A good portion of a recent Kansas City Star editorial appears to be a regurgitation of Duane Goossen’s bogus commentary for the Kansas Center for Economic Growth, an organization that favors high spending, high taxes and is afraid to come out in public and defend their claims against those who can expose their false claims, says Dave Trabert of Kansas Policy Institute.

Kansas City Star repeats bogus claim on school funding

Dave Trabert, Kansas Policy Institute

A good portion of a recent KC Star editorial appears to be a regurgitation of Duane Goossen’s bogus commentary for the Kansas Center for Economic Growth, an organization that favors high spending, high taxes and is afraid to come out in public and defend their claims against those who can expose their false claims. A link to his piece is included in my blog post that shows how he tortures the truth.

The Star and Goossen (who may be the only state budget director ever involved in a Securities and Exchange Commission indictment for misrepresenting facts) both refer to “General Classroom Aid” as though it is an official form or aid, but they both know that that is not true.
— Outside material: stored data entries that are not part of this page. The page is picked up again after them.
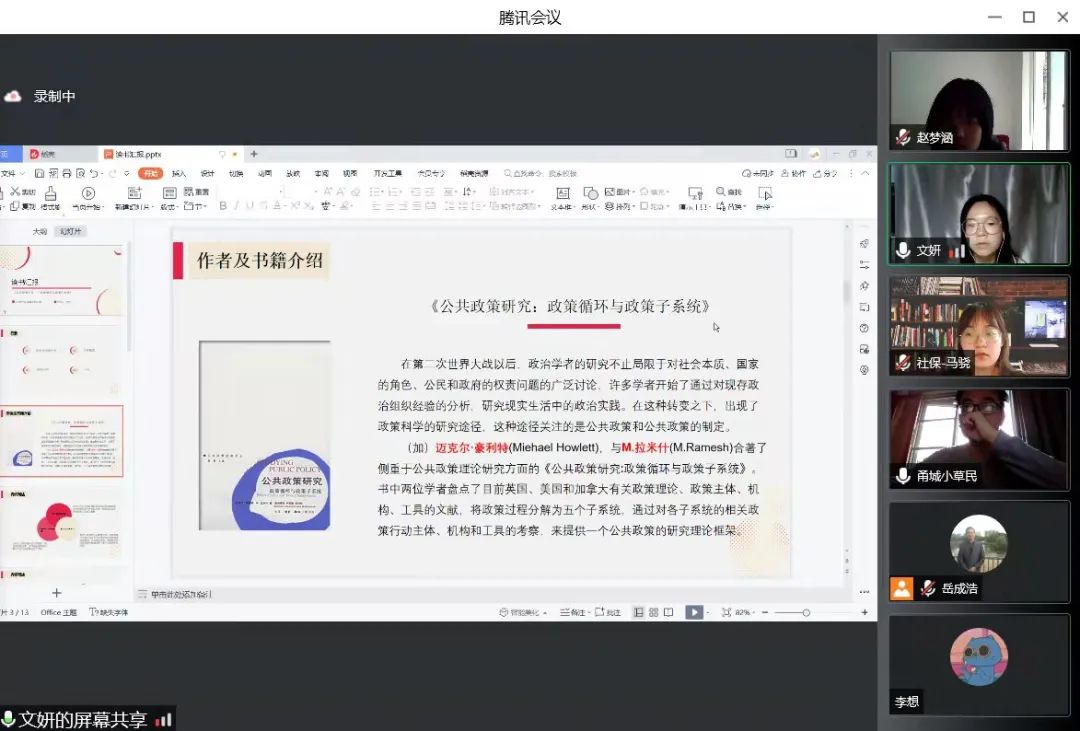Click the save icon in quick toolbar

39,173
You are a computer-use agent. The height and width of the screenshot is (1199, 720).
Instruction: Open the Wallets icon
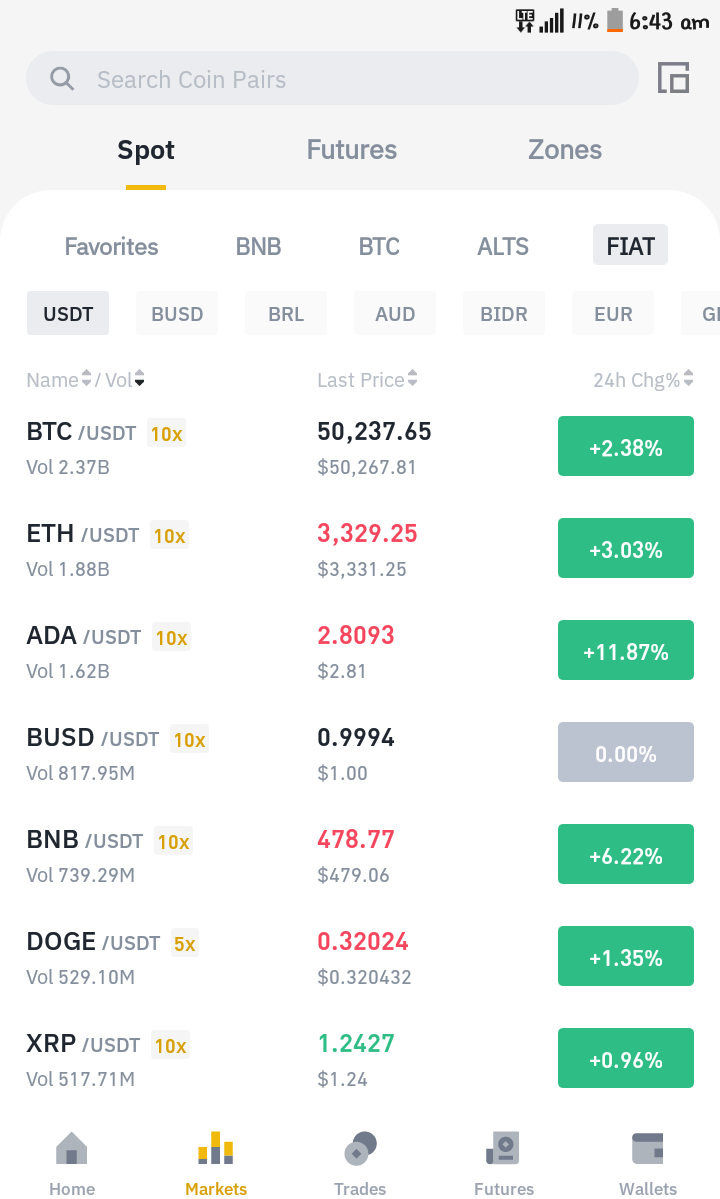pos(647,1149)
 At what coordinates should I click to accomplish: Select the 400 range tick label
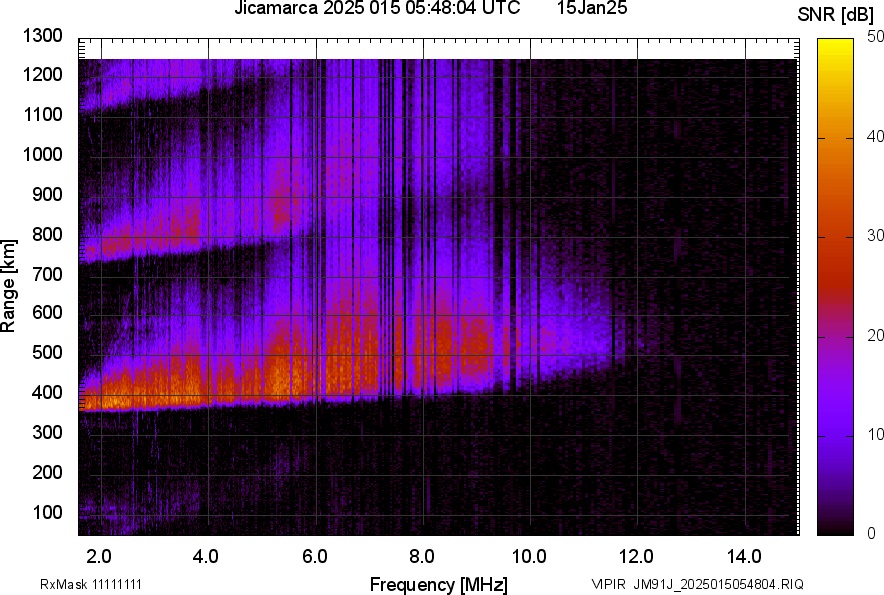[47, 393]
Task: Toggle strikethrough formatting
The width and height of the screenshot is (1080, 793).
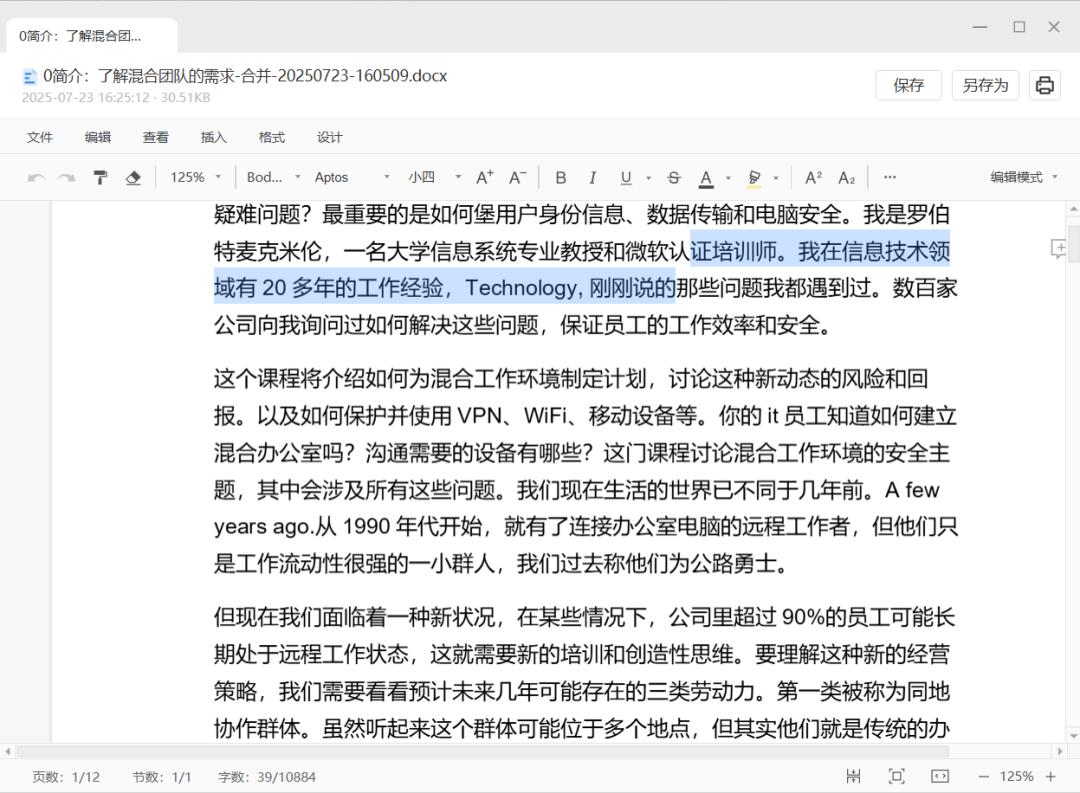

The Star didn’t capitalize the term as did Goossen but they get no pass for that; they repeated his claim (without attribution) that GCA is down $6 million. The claim is false because there is no such thing as general classroom aid! The state provided multiple funding sources in the old formula — including some that were authorized by the state but not run through the state general fund budget — but only local school districts and superintendents decide how much money goes to Instruction. Legislators and governors have no control over the amount of money allocated to Instruction.

Total funding increased nearly $2 billion over the last ten years. Instruction spending, only available through FY 2014, increased by $845 million since 2005 without counting a dollar of KPERS. That $845 million represents a 32% increase in per-pupil spending while inflation was 21%; the increase could have been even more if local school boards had chosen to direct some of their increased spending on other operating areas to Instruction, had chosen to operate other areas more efficiently and spent the savings on Instruction or used some of their unused aid from prior years instead of holding it in cash reserves.

Here’s where things stand on achievement after those large spending increases:

  • Only 32% of the 2015 graduating class who took the ACT test are considered college-ready in English, Reading, Math and Science. ACT test scores have barely changed.
  • Only 38% of 4th grade students are Proficient in Reading on the National Assessment of Educational Progress (NAEP), a test that the Kansas Department of Education declared to be valid and reliable in a November 1, 2011 press release.
  • Low Income 4th graders are almost two years’ worth of learning behind others in Math (NAEP).
  • Only 24% of Low Income 8th graders are Proficient in Math (NAEP) and at the current pace, it will take 240 years for them to catch up to other students, and only 54% were Proficient on the last exam. FYI, the Legislature increased At Risk Aid, intended for helping low income kids, by more than 7-fold between 2005 and 2014.
  • 27% of students who graduated from Kansas high schools in 2013 and attended university in Kansas signed up for remedial training (Kansas Board of Regents); no data is available on students who went out of state or attended a private college.

These unacceptable outcomes are not necessarily anyone’s fault but it is everyone’s responsibility — especially the Legislature’s — to get it fixed. And just spending more on a system that for whatever reasons produced these results it not a solution. Been there, tried that.